Along with astrophysicist Matt Russo and musician Andres Santaguida of SYSTEM Sounds (who were behind sonifying TRAPPIST-1, the Moon, our own black hole, and exoplanets), Arcand and her colleagues were able to make the voice of a black hole heard by loading the original data into python for translation. Think of it as the sound equivalent of a 2D image. There may be separate pieces of data, but just as data can be combined into images like a heat map of Venus or the inside of Mars, the same thing happens when sound information is put together. You get a soundscape instead of a landscape. Each black hole sonification has something different to say (or sing).
"With the black hole in Perseus we had a clear opportunity to let it have its grand moment on the stage with a deep bass solo, those eruptions as found in the X-ray data,” Arcand said. “With the data of M87, we were telling the story of the supermassive black hole’s jet.”
Sound waves that had gone unheard before were scaled up by 57-58 octaves, which made their frequency 144 and 288 quadrillion times higher. Watch the video above and you’ll see what looks like a radar scan. It shows waves emitted from different directions, while Chandra X-ray data is visible in cool blues and purples. Now watch and listen to the M87 black hole video below. This one, whose data was captured by several different telescopes, could fit into the soundtrack of a sci-fi show like Battlestar Galactica better than that of a haunted house.
The M87 black hole sounds like emergence. If that makes any sense to those of you out there who also have synaesthesia, it is the music of a jet emerging from the bowels of darkness and journeying into space.

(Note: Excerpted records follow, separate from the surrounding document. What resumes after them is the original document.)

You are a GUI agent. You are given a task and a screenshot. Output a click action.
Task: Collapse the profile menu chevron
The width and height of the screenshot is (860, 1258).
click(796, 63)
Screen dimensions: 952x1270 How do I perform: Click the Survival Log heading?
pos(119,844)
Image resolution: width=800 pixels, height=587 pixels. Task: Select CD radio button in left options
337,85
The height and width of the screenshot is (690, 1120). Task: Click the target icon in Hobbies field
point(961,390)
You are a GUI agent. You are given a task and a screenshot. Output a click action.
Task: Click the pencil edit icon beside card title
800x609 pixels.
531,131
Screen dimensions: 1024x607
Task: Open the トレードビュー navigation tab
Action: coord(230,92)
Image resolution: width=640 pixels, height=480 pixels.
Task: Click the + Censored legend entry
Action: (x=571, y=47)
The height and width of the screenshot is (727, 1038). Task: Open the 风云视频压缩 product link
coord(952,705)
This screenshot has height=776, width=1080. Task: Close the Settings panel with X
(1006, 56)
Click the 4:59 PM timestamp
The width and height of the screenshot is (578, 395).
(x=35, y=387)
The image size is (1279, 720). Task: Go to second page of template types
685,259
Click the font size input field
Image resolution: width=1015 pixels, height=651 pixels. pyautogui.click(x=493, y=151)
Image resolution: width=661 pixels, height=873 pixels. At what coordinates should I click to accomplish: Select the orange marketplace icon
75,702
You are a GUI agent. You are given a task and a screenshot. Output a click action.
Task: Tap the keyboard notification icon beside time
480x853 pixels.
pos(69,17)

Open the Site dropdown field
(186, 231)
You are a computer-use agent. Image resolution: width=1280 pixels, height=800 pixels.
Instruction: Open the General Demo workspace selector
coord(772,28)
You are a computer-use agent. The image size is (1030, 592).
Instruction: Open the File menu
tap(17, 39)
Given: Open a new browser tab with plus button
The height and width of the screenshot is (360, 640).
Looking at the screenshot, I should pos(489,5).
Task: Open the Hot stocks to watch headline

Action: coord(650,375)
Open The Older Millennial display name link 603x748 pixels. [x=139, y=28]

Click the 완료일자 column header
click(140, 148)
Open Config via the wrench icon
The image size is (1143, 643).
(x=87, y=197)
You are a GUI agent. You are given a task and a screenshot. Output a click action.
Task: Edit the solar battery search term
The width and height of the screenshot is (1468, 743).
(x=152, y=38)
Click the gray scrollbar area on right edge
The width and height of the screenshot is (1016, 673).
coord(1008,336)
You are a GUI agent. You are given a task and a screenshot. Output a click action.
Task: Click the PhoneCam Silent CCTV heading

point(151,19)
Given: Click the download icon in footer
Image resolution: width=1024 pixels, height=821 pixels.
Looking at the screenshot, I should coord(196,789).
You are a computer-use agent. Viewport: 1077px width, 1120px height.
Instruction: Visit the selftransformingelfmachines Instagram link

You can even see the sound going in that direction. The Event Horizon Telescope, whose visualization of this black hole almost broke the internet in 2019, didn’t actually supply the data for this one. The three panels you see represent X-rays captured by Chandra (highest tones), optical light (medium tones) from Hubble, and radio waves (lowest tones) from ALMA.
Arcand is excited for future projects that will bring the sounds of space to your EarPods. She and her colleagues have been using sonification techniques to look into star cluster and galactic geometries, and also adding sound to 3D astrophysical data, which could even be incorporated into virtual reality or augmented reality so it could be studied further.
“I’m just looking for data sets, or stories, where the sonification can add to the information quotient and the overall value of the experience,” she said. “That could mean uncovering science of interest, elucidating some nuance, or helping to make science come alive.”